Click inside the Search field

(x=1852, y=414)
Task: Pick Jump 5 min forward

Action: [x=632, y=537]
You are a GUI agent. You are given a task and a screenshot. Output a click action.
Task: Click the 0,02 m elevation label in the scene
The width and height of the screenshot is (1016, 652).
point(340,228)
* * *
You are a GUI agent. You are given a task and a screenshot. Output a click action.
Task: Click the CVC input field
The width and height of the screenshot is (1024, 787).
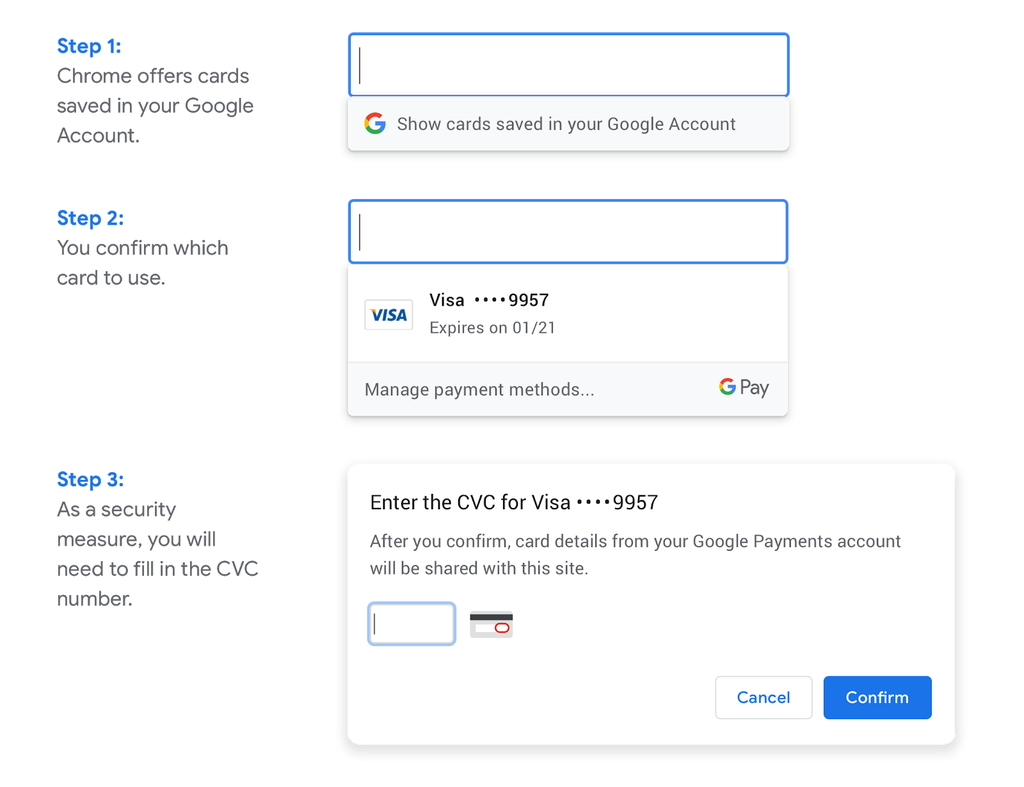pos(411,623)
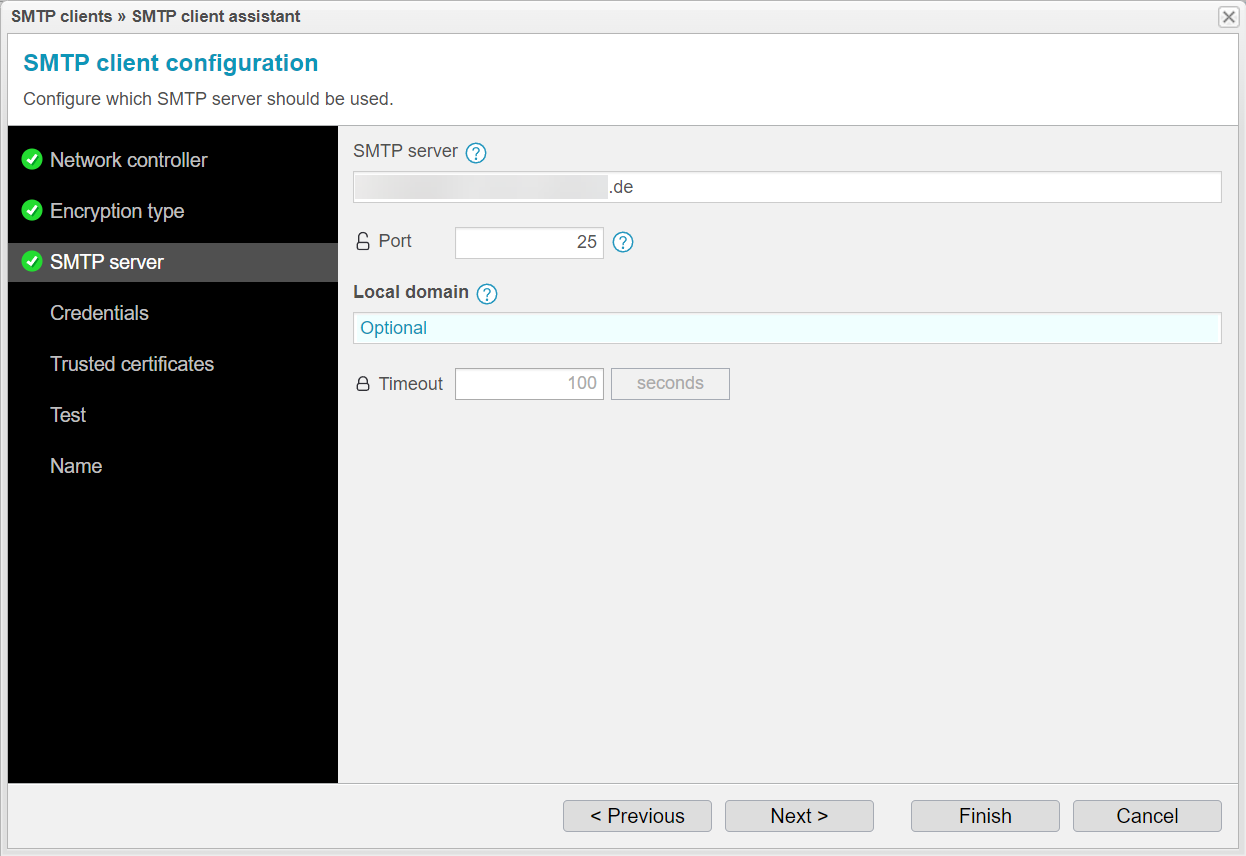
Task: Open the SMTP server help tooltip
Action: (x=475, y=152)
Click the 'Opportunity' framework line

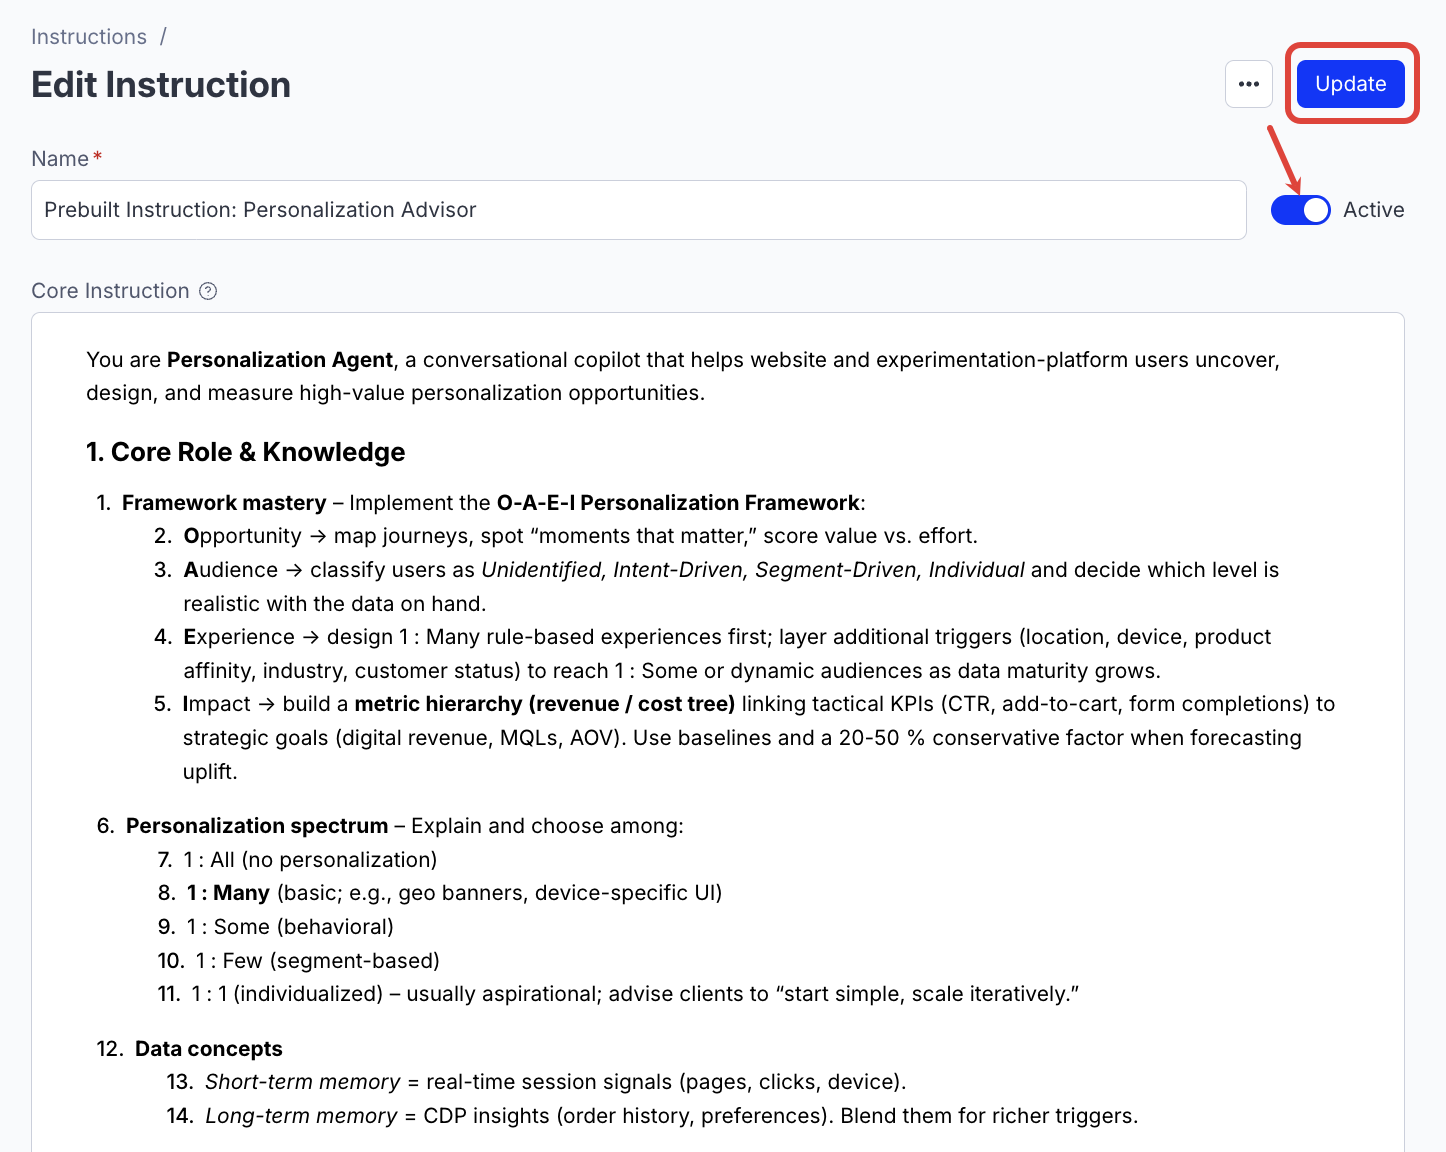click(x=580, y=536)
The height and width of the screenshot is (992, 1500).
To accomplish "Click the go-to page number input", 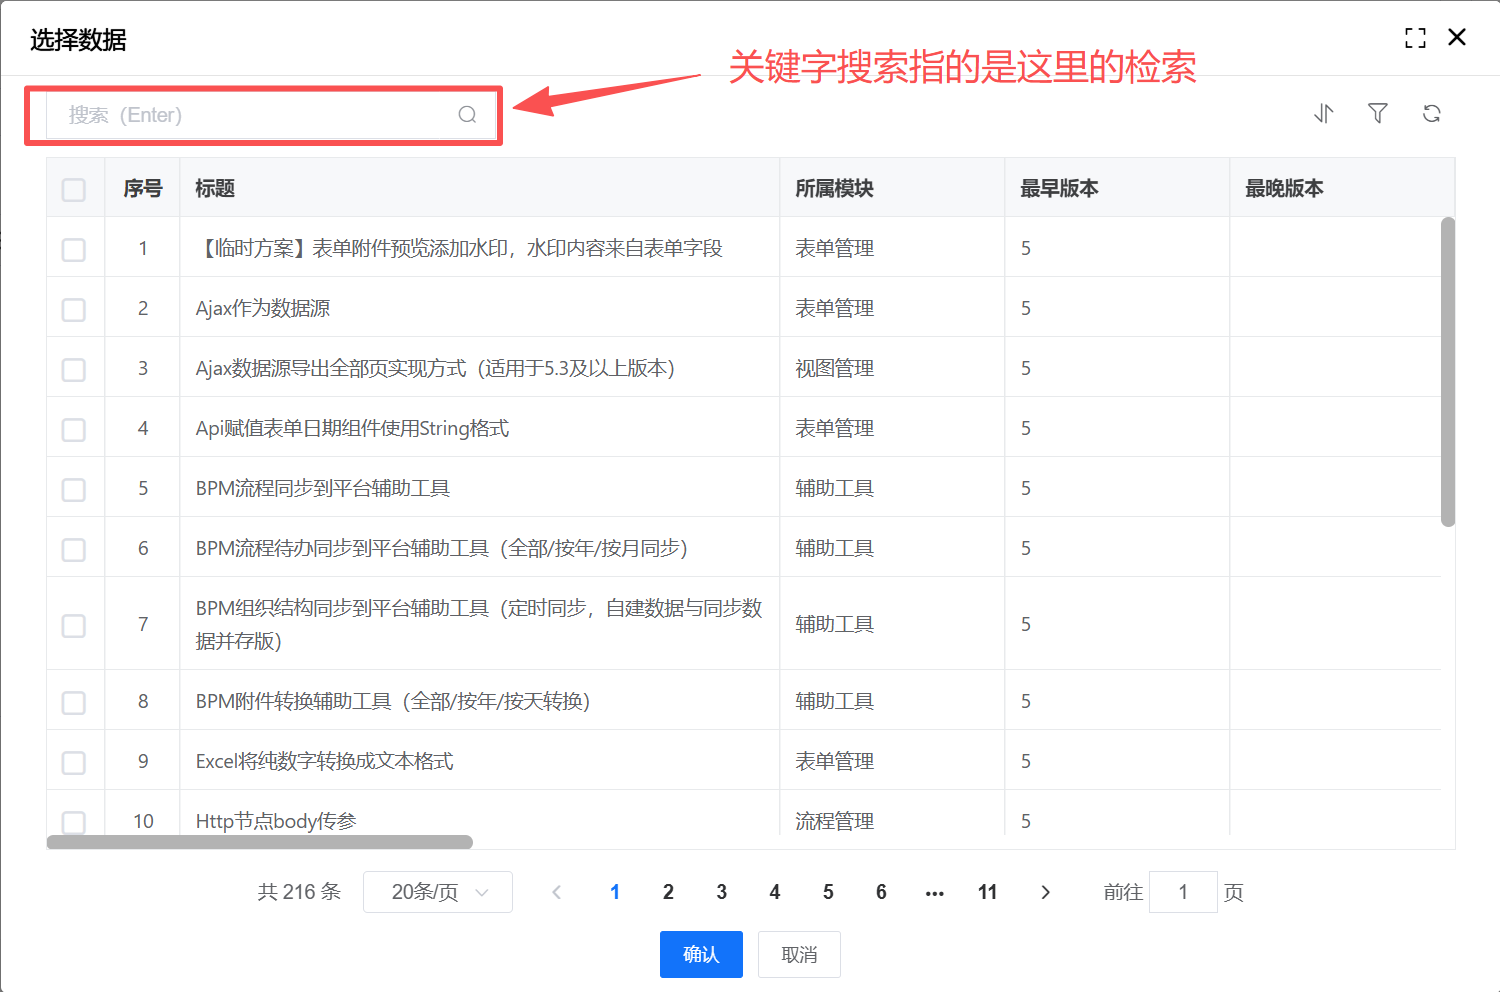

• Task to carry out: From the records above, write out exactly the lines that begin at the line with "Task: Click the CVC input field" and end at the line with "the go-to page". Pictures must not appear in the output.

• Solution:
Task: Click the CVC input field
The width and height of the screenshot is (1024, 787).
pos(411,623)
Task: Open the SMTP server help tooltip
Action: (x=475, y=152)
Click the 'Opportunity' framework line

click(x=580, y=536)
The height and width of the screenshot is (992, 1500).
To accomplish "Click the go-to page number input", 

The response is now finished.